▶ Input for this task
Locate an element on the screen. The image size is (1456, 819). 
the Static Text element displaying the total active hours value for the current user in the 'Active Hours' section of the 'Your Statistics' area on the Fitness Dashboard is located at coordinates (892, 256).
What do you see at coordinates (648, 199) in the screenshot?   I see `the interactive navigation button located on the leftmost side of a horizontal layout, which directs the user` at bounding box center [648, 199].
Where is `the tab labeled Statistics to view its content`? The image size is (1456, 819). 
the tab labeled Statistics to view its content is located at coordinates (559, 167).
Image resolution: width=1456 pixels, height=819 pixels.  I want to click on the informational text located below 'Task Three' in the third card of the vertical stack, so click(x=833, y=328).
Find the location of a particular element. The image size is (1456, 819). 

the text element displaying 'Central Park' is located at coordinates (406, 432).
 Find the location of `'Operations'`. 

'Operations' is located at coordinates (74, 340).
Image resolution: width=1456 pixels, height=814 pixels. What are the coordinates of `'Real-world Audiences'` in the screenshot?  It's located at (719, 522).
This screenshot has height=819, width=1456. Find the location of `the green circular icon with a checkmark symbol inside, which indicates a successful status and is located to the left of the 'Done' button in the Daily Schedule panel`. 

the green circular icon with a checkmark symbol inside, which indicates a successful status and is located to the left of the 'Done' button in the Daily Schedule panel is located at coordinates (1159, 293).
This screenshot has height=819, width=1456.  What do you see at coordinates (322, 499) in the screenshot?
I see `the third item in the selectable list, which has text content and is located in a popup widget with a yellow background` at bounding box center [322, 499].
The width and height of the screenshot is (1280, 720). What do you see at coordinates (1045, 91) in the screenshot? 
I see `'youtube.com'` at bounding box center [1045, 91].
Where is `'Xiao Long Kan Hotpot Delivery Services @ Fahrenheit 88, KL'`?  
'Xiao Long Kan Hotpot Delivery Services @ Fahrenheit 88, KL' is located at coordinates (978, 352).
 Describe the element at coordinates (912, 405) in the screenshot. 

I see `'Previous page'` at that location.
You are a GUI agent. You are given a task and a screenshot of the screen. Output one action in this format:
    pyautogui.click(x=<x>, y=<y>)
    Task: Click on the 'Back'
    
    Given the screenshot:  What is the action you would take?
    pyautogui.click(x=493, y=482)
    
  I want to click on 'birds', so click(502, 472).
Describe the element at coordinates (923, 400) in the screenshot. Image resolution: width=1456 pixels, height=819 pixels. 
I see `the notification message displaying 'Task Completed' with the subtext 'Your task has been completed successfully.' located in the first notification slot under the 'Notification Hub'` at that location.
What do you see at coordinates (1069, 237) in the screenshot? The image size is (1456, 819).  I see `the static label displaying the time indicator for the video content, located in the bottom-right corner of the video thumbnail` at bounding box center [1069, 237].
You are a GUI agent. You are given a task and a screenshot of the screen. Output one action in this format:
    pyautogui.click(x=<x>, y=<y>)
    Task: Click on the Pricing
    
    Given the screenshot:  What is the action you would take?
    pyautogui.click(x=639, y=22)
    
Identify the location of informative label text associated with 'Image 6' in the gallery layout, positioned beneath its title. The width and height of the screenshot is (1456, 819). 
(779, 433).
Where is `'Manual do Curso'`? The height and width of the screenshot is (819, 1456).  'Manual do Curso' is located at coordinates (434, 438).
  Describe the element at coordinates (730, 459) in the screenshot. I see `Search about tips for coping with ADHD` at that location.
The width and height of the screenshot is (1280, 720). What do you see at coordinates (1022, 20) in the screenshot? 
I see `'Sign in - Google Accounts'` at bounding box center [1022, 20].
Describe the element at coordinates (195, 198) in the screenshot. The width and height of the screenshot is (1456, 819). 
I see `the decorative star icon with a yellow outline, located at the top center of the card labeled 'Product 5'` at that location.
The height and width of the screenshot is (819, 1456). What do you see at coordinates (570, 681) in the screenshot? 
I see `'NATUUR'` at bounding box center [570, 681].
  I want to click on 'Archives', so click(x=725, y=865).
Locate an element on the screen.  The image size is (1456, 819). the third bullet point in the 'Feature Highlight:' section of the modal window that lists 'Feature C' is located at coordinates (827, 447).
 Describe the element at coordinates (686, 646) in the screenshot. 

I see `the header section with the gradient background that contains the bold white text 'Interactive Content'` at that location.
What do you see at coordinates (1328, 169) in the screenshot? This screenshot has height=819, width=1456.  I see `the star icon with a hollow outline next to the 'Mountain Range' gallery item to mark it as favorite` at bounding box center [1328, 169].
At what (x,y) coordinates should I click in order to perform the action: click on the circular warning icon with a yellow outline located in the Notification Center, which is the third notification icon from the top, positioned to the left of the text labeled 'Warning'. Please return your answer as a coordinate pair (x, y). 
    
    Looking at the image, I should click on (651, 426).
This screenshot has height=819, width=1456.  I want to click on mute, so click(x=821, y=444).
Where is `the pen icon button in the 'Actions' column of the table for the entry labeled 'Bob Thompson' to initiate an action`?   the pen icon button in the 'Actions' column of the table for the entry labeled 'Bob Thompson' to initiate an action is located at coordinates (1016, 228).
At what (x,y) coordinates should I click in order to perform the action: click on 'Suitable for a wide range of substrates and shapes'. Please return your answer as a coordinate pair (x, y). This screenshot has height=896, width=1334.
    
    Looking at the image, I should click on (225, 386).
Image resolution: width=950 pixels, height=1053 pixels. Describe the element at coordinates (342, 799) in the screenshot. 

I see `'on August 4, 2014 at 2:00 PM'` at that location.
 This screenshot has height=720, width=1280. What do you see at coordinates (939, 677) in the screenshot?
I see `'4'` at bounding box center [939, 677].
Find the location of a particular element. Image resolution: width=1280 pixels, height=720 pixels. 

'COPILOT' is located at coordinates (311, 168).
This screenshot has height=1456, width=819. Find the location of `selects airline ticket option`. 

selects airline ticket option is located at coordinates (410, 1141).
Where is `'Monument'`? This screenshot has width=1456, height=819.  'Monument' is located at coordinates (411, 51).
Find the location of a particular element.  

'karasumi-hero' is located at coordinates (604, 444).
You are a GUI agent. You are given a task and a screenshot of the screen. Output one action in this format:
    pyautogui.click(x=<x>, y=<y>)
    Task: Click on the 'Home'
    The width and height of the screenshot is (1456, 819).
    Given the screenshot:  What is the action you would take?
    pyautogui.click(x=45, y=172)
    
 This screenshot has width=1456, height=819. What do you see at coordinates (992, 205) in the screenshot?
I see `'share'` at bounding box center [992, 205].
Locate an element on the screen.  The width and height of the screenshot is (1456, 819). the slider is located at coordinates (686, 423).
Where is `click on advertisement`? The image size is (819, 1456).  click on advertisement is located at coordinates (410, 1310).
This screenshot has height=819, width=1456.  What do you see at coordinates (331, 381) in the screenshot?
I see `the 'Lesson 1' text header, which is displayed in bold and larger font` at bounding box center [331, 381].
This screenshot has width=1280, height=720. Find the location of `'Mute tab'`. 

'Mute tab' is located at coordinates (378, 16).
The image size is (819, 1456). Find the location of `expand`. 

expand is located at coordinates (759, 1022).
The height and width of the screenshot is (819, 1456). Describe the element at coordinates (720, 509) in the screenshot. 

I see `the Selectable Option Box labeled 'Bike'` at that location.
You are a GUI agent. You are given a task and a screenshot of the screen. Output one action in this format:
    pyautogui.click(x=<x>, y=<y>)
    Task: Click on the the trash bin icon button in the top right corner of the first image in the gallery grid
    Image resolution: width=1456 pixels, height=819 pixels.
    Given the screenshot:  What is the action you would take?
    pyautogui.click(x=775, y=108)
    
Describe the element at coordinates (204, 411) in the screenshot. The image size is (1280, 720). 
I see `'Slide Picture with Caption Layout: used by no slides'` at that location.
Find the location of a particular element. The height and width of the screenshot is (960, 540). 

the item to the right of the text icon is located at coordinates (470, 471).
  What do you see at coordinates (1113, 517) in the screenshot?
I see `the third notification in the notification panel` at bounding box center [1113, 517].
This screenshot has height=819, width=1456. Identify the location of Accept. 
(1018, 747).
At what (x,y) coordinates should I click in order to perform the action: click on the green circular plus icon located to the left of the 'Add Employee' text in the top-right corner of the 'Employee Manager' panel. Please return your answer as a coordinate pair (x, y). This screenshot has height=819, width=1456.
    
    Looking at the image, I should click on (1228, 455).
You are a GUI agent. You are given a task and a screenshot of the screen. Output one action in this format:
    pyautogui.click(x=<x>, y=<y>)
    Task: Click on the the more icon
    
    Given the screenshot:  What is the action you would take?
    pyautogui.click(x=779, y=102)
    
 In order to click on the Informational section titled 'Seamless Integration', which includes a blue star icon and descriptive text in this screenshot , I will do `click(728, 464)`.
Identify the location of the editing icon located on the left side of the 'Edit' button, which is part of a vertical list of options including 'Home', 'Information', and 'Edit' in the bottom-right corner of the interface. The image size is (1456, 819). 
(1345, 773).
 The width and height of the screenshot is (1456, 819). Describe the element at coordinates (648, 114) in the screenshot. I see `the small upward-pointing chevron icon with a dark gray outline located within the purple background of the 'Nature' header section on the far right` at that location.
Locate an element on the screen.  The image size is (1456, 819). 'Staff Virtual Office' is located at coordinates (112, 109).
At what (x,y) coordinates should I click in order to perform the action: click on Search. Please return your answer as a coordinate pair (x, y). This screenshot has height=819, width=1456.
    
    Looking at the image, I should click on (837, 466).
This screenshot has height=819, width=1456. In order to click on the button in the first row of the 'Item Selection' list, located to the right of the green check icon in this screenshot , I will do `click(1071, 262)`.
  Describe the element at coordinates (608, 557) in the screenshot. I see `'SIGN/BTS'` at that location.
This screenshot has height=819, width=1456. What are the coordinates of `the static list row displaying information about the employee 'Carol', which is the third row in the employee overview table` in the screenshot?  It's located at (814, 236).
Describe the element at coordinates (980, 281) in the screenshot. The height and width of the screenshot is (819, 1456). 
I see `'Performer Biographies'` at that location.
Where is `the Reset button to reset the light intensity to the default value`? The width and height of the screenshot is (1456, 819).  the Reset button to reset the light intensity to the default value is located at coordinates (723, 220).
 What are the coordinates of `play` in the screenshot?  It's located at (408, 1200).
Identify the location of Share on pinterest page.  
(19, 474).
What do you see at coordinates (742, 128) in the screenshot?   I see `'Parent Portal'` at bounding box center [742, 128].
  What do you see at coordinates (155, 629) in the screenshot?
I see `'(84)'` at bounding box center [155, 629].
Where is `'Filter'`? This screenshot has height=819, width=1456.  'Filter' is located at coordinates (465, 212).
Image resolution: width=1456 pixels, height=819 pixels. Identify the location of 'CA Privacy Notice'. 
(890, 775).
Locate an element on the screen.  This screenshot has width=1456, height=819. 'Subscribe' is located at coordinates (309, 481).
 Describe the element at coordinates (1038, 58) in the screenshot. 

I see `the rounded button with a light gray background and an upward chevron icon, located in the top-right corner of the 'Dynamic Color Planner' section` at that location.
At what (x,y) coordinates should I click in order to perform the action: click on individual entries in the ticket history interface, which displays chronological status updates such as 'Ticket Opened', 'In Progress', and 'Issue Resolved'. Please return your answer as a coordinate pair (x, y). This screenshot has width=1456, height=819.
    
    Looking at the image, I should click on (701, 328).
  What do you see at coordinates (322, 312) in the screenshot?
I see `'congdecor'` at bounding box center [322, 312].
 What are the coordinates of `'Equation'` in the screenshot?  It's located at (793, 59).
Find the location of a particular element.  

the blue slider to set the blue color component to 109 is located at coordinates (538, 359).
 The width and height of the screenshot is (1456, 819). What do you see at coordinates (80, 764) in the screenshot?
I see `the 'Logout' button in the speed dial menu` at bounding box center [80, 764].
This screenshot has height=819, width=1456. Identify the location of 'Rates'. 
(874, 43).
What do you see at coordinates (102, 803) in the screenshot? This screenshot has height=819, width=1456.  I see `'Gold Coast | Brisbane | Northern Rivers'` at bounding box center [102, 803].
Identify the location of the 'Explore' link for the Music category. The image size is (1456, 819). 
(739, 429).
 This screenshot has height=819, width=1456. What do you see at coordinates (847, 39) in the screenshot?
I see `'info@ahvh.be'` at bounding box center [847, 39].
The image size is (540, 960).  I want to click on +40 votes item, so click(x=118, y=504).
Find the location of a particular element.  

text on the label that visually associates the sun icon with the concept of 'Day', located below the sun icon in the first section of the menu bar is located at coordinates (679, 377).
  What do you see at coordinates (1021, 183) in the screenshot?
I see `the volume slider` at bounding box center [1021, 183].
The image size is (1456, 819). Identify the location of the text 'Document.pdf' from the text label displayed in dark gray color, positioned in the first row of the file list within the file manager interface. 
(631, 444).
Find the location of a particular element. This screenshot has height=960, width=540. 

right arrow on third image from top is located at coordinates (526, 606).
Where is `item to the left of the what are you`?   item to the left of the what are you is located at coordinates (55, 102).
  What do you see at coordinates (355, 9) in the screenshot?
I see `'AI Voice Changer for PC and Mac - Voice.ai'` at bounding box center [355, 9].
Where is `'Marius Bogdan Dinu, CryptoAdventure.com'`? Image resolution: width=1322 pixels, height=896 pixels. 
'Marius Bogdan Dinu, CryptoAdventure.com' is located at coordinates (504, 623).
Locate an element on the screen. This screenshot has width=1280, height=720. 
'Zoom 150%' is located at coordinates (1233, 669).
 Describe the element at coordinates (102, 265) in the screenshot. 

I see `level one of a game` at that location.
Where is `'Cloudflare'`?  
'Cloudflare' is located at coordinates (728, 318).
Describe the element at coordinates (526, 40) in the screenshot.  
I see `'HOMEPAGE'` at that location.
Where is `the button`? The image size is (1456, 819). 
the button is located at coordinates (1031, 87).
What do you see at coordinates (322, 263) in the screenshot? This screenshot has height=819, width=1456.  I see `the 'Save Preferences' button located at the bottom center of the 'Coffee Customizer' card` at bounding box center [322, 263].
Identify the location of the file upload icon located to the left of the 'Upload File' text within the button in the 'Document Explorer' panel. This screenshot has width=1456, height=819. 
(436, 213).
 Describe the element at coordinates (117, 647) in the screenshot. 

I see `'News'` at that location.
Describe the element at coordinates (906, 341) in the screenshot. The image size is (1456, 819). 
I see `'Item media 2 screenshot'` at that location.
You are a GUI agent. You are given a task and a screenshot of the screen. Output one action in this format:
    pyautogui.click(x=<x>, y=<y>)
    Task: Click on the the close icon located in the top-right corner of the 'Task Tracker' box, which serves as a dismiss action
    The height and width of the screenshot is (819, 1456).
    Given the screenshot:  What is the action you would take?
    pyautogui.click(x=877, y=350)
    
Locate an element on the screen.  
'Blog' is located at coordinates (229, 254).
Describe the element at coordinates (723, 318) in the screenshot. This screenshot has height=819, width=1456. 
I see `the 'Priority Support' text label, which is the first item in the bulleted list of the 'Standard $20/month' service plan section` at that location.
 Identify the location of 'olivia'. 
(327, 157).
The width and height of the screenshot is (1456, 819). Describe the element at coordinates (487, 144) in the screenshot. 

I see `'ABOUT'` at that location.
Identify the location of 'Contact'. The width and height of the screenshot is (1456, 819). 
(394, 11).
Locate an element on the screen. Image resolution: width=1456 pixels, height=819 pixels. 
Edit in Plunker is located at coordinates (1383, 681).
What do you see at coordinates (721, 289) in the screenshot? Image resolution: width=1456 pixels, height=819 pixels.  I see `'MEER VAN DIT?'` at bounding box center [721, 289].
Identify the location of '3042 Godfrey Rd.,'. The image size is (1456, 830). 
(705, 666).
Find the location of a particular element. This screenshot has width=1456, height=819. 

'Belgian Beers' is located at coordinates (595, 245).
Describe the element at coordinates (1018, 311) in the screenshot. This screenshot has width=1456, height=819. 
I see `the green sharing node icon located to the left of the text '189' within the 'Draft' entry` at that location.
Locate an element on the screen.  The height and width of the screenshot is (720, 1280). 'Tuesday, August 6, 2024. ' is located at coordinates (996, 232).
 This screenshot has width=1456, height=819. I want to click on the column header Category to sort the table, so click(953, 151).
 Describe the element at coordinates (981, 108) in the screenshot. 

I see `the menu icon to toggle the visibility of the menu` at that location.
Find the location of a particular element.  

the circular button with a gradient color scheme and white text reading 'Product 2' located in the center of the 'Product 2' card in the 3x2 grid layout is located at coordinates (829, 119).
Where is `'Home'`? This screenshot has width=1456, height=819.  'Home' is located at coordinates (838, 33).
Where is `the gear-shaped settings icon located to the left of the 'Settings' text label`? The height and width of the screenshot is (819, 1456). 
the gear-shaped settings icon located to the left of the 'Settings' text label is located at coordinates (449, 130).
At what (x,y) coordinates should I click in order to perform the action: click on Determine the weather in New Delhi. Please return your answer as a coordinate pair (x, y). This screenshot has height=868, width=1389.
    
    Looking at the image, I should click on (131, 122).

▶ Description of the task
Count the lines of the records above that contain the word "blue". Case matters. Give only the number.

▶ The solution
2